— start Data provided —
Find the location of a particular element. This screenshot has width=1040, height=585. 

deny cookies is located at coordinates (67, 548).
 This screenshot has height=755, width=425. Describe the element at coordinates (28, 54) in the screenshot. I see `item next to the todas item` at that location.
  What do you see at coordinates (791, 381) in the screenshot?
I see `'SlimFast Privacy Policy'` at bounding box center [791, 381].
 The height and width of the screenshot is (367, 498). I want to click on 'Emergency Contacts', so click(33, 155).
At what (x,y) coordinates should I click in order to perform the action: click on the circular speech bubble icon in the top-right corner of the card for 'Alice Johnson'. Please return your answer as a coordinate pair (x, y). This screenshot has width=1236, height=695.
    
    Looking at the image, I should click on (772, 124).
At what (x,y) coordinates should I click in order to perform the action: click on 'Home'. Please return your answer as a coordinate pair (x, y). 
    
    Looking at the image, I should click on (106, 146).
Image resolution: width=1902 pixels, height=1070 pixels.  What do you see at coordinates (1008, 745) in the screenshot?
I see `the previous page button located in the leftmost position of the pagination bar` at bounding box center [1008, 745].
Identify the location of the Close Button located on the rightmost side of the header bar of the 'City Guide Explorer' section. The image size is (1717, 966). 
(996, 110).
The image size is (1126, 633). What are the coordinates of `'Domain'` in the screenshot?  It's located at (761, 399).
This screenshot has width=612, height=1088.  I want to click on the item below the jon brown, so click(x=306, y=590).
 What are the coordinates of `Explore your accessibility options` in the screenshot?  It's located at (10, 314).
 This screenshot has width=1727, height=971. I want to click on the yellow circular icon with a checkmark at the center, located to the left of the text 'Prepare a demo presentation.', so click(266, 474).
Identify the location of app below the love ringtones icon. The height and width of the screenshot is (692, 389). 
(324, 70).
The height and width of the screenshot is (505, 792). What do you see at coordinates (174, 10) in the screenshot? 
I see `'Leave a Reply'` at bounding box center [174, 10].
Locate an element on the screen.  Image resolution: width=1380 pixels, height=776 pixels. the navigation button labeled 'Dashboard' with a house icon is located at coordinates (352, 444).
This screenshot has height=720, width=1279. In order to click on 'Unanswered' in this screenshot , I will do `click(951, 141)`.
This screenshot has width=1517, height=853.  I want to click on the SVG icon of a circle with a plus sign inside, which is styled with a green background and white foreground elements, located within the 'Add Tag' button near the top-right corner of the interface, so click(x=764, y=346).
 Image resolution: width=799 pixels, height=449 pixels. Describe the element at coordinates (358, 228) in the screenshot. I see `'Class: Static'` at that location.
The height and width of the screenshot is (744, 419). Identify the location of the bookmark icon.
— end Data provided —
Work required: Return the records verbatim from the line containing "Identify the location of the Close" through the end of the records, including both ends.

Answer below:
Identify the location of the Close Button located on the rightmost side of the header bar of the 'City Guide Explorer' section. The image size is (1717, 966). 
(996, 110).
The image size is (1126, 633). What are the coordinates of `'Domain'` in the screenshot?  It's located at (761, 399).
This screenshot has width=612, height=1088.  I want to click on the item below the jon brown, so click(x=306, y=590).
 What are the coordinates of `Explore your accessibility options` in the screenshot?  It's located at (10, 314).
 This screenshot has width=1727, height=971. I want to click on the yellow circular icon with a checkmark at the center, located to the left of the text 'Prepare a demo presentation.', so click(266, 474).
Identify the location of app below the love ringtones icon. The height and width of the screenshot is (692, 389). 
(324, 70).
The height and width of the screenshot is (505, 792). What do you see at coordinates (174, 10) in the screenshot? 
I see `'Leave a Reply'` at bounding box center [174, 10].
Locate an element on the screen.  Image resolution: width=1380 pixels, height=776 pixels. the navigation button labeled 'Dashboard' with a house icon is located at coordinates (352, 444).
This screenshot has height=720, width=1279. In order to click on 'Unanswered' in this screenshot , I will do `click(951, 141)`.
This screenshot has width=1517, height=853.  I want to click on the SVG icon of a circle with a plus sign inside, which is styled with a green background and white foreground elements, located within the 'Add Tag' button near the top-right corner of the interface, so click(x=764, y=346).
 Image resolution: width=799 pixels, height=449 pixels. Describe the element at coordinates (358, 228) in the screenshot. I see `'Class: Static'` at that location.
The height and width of the screenshot is (744, 419). Identify the location of the bookmark icon.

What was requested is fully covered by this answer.